Saya bingung harus tertawa atau bersedih saat mendengar cerita Jaya (25). Pasalnya, ia punya pengalaman yang memilukan soal kerasnya jadi perantau di Jakarta. Lima tahun lamanya, dia hidup sengsara di ibu kota dan terpaksa memendam rindu kampung halaman karena tak bisa mudik. Namun, di sela-sela kisah pilu itu, Jaya terus-terusan bercerita dengan selingan lelucon garing. Tidak ketawa mubazir, tapi kalau mau ngakak takut dosa.
Jaya adalah kenalan saya. Kami sama-sama berasal dari Wonogiri. Bedanya, saya sudah menetap di Jogja sejak 2017, sedangkan dia baru pada awal 2023 lalu bekerja di sini.
Ia bekerja di salah satu warung makan bebek goreng yang kondang di Jogja. Pertemuan kami pun juga dari tempat kerjanya itu. Jadi, warung bebek goreng tempat Jaya bekerja punya banyak cabang di Solo. Nah, sudah jadi rahasia umum kalau para pegawainya di cabang Solo adalah orang-orang Wonogiri. Makanya, ketika mampir ke salah satu cabangnya di Jogja, saya tembak saja langsung.
“Mas, dari Wonogiri ya?,” tebak saya waktu itu. Ia tak hanya mengangguk, tapi juga langsung grapyak. Orangnya memang mudah akrab dengan orang lain berkat jokes bapak-bapaknya. Sejak saat itu, kami jadi mengenal satu sama lain.
Dua tahun luntang lantung di Jakarta gara-gara kena tipu saudara brengsek
Sebelum kerja di Jogja, Jaya sebelumnya menjadi perantau di Jakarta. Tapi jangan bayangkan di sana ia bekerja enak. Hidupnya luntang-lantung, tanpa kerjaan yang jelas.
Setelah lulus SMA pada 2017 lalu, salah seorang saudaranya yang “terlihat” sudah sukses datang ke rumahnya menawarinya kerjaan sebagai loper toko-toko kelontong di Jakarta. Bagi orang desa, bisa merantau ke ibu kota adalah kemewahan. Apalagi kalau sudah ada jaminan kerjaan tetap dan gaji tinggi.
“Saat itu dia menawari gaji 3 juta sebulan. Tinggal di mes dan uang makan. Jadi katanya 3 juta itu penghasilan bersih,” kisah Jaya, saat di bertandang ke kosan saya di sela-sela santap sahur, Selasa (26/3/2024).
Saudaranya itu terlihat meyakinkan. Ia datang ke rumah Jaya dengan mobil. Pokoknya semua syarat kesuksesan di Jakarta ada pada penampilannya.
Masalahnya, karena kerja di loperan, saudaranya itu minta jaminan sebesar Rp2 juta. Itu adalah uang komitmen sekaligus deposit yang akan dikembalikan secara bertahap dalam enam bulan.
“Jadi di loperan gitu harus ngasih jaminan 2 juta, kan takutnya pekerjanya kabur bawa barang. Tapi katanya secara bertahap uang itu akan kembali selama enam bulan ditambahkan ke gaji kita.”

* _Data_:
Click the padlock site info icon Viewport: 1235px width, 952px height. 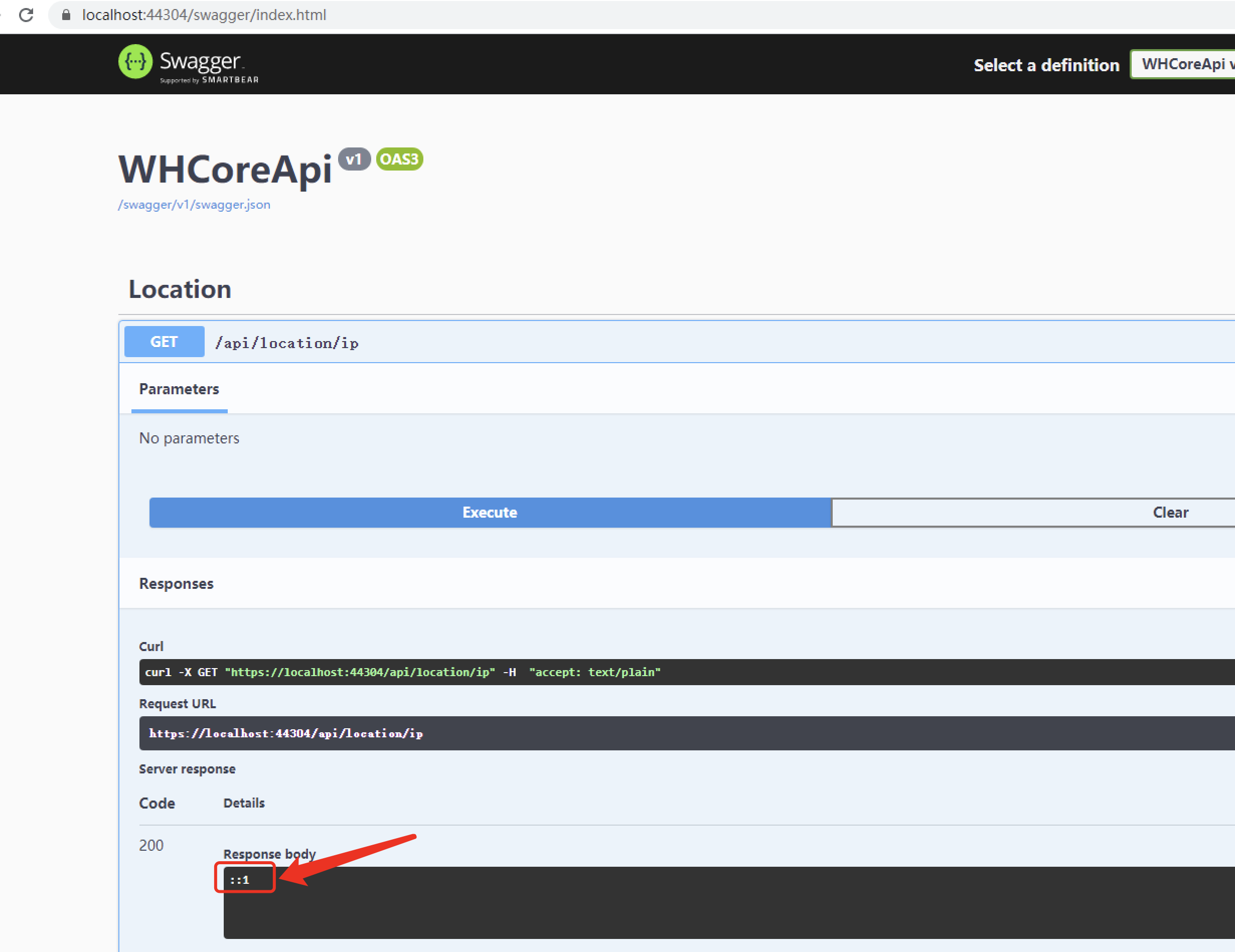point(66,15)
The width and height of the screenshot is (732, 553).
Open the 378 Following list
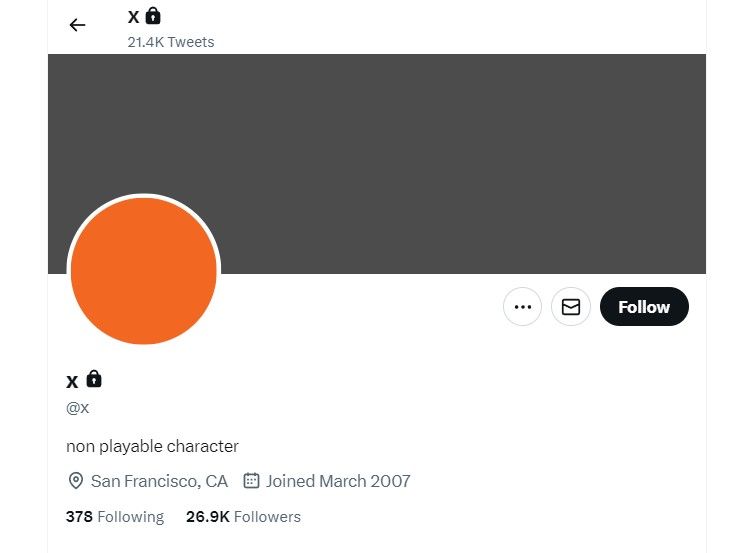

* _Tantangan_:
**1.** Tuliskan kembali bagian kisah Jaya sebagai perantau dari "Setelah lulus SMA" sampai "sahur, Selasa (26/3/2024)." persis sama, tanpa mengubah satu kata pun.
**2.** Sambung kisah Jaya sebagai perantau, dimulai tepat sesudah kalimat terakhir yang tampil.

* _Hasil Tugas_:
**1.**
Setelah lulus SMA pada 2017 lalu, salah seorang saudaranya yang “terlihat” sudah sukses datang ke rumahnya menawarinya kerjaan sebagai loper toko-toko kelontong di Jakarta. Bagi orang desa, bisa merantau ke ibu kota adalah kemewahan. Apalagi kalau sudah ada jaminan kerjaan tetap dan gaji tinggi.
“Saat itu dia menawari gaji 3 juta sebulan. Tinggal di mes dan uang makan. Jadi katanya 3 juta itu penghasilan bersih,” kisah Jaya, saat di bertandang ke kosan saya di sela-sela santap sahur, Selasa (26/3/2024).

**2.**
Jaya sepakat. Restu orang tua juga ia dapat. Pinjaman Rp2 juta dari tetangga akhirnya mendarat juga di kantong saudaranya itu. Masa depan yang lebih baik rasanya hanya berada lima sentimeter di depan mukanya.
“Brengsek! Nyatanya enggak kayak gitu,” air muka penuh rasa kecewa dan dongkol terpancar dari mukanya saat menceritakan bagian ini.
Ditinggal di terminal sendirian, masih hidup berkat ketemu pedagang asongan
Setelah semuanya sudah siap, Jaya dan saudaranya yang menjanjikan kerjaan di Jakarta itu berangkat dari Terminal Tirtonadi, Solo. Tujuh jam perjalanan ia lalui sebelum akhirnya sampai di Terminal Pulogadung, Jakarta Timur.
Begitu sampai di ibu kota, lagak mencurigakan mulai saudaranya tunjukkan. Awalnya, ia meminta ponsel Jaya, katanya mau pinjam sebentar buat menghubungi bos buat menjemput mereka. Jaya juga dimintai uang Rp50 ribu untuk membeli makanan kecil, katanya sih mau dikembalikan.
“Waktu itu aku cuma pegang 50 ribu, sama 5 pasang baju di tas,” ujarnya membuka kisah pilunya sebagai perantau di Jakarta.
Jaya sama sekali tak curiga dengan saudaranya itu. Namun, karena tak kembali setelah hampir sejam meninggalkannya, rasa was-was mulai menghampiri. “Itu posisi udah mau Maghrib, tapi dia enggak juga kelihatan.”
Jaya tak bisa menahan tangis. Perut lapar dan berada di kerumunan orang-orang asing bikin dia amat ketakutan. Di tengah suasana hatinya yang campur aduk, seorang pedagang asongan mendatanginya, menawari makan dan mengajaknya ngobrol. “Aku selalu mikir Jakarta itu tempatnya orang-orang jahat. Tapi enggak tahu kenapa ketika bapak itu menawari pertolongan buat sementara tinggal di kos-kosan sempitnya aku mau-mau aja,” katanya. Tahu telah kena tipu, perasaan dendam kepada saudaranya itu menancap di hatinya.
Jadi tukang parkir sampai kuli bangunan pernah dia jalani di Jakarta
Boleh dibilang, ia hidup sebatang kara di Jakarta. Satu-satunya harta berharganya hanya beberapa lembar baju dan secarik kertas dengan nomor HP adiknya.
Karena tawaran kerja di Jakarta dari saudaranya itu cuma tipu-tipu, mau enggak mau Jaya kudu cari pekerjaan lain. Ia juga tak bisa selamanya numpang. Apalagi numpang tidur dan makan tanpa kontribusi apa-apa.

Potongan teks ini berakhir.